It is almost an implicit assumption that teams can make better decisions and perform tasks better than individuals can. This is true in certain circumstances and for certain decisions and tasks – but not always.
For one, there are the group-based biases such as, groupthink and group polarization (more on these in a future post) that lead to poor decisions. There are a number of ways to minimize these biases, but this is not what I’d like to write about this time.
Rather, I would like to focus on the factors that influence individual decision-making within groups/teams. In other words, how do we, as individuals, end up contributing to poor decision-making when we are part of a group.
The following scenarios are probably familiar for some: You are in a meeting. The team leader is proposing a deadline that is highly unrealistic, and you observe all your colleagues nodding in unison. Or, the CEO is suggesting a strategy with a few serious flaws with such conviction that no one from the executive team raises any concerns.
What do you do in situations like these? Do you join the majority and commit to an unrealistic deadline, or give your support to a flawed strategy? Or, do you raise your concerns? Whatever your answer may be, here are a few questions to reflect on:
- What is crossing your mind as you observe the reactions of others? Do you think „I must be the only one who thinks like that“ or „What am I missing here?“? Or, do you think „It can’t be that I am the only one who sees a problem here!“?
- What is your preferred style in dealing with disagreement or conflict? Are you comfortable with confrontation, or would you rather avoid confrontation and conflict?
For the first question if you think that you’re the only one with concerns, it is highly likely that you’re being a victim of the bias „pluralistic ignorance“. That is, you assume (incorrectly) that everyone else in the group accepts the situation, where actually quite a few others privately question it too. It is „pluralistic“ because you’re not the only one who makes that assumption. To the extend that no one speaks up, this tendency perpetuates group members‘ reluctance to express their disagreements and leads to suboptimal decisions. So what would be a better approach?
- Act with the assumption that you are not the only one who has concerns or questions. Observe people in meetings and you’ll notice when others are confused or not agreeing with the message. Remember the times when others „piggy-backed“ with their questions/objections once a concern has been raised.
- Ask people in private after the meeting if they indeed had no questions or concerns. They are more likely to express their real thoughts outside the group situation. This gives you a good reason to speak up next time.
- Trust your instincts. If you are convinced that something is not clear or questionable, it probably is.
- Think of the costs of going ahead with a poor decision and take responsibility to point out to flaws.
Coming to the second question. It is absolutely crucial that you are aware of your preferred or habitual style when it comes to confrontation and conflict. For most people these two terms have somewhat negative connotations. But both are indispensable for effective decision-making.
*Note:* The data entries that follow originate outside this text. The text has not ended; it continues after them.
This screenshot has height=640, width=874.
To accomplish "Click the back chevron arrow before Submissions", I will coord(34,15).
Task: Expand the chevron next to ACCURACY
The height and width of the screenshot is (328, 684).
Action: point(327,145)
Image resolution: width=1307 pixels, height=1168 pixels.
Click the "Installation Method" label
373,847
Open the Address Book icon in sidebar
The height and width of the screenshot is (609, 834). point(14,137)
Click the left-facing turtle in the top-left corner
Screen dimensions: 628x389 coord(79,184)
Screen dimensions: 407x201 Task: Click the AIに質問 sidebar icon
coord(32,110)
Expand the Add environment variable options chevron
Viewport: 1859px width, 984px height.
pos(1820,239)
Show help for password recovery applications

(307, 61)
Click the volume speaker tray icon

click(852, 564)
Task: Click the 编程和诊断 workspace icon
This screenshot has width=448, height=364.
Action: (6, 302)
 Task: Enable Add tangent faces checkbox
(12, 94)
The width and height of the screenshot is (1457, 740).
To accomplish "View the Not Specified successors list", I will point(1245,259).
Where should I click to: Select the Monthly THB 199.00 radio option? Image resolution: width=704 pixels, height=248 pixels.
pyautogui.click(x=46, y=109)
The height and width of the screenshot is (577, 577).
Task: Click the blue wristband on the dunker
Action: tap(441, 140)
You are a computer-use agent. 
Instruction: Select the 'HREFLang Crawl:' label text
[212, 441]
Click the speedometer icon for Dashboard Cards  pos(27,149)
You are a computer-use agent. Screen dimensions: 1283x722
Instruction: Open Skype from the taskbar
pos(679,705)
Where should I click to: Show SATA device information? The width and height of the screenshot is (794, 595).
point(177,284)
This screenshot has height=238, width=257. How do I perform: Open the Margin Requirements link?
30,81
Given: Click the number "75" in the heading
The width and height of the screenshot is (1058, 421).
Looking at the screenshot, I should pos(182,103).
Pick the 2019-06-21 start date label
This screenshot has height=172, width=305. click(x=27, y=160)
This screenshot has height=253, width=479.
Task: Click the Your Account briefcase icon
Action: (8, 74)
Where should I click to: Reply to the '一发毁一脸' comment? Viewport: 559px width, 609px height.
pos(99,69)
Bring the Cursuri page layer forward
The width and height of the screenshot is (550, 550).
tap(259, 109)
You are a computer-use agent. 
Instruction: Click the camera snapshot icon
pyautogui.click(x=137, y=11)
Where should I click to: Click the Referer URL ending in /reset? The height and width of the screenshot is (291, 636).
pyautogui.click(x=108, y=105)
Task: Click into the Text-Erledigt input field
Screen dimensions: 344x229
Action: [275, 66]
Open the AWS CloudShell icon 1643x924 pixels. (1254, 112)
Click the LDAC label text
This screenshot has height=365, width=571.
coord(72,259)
- Explore your default style in dealing with situations that involve confrontation or conflict by paying attention to both your thoughts and emotional reactions.
- If you consistently associate confrontation and conflict with negativity, trace back the roots of this connection (e.g., family, close-relationships, a boss in your early career, organizational culture etc.,).
- Consider taking a different perspective: Confrontation and conflict – when dealt with effectively – clear the air, reveal misunderstandings, and consequently lead to better decisions.
As a team member you can contribute to the decision-making process if you consider and apply the above points. As a leader you can, and should encourage your team to be aware of these biases and tendencies if you would like to come up with optimal decisions.
„You don’t get harmony when everybody sings the same note“ ~ Doug Floyd
*Krech & Crutchfield (1948). Theory and Problems of Social Psychology.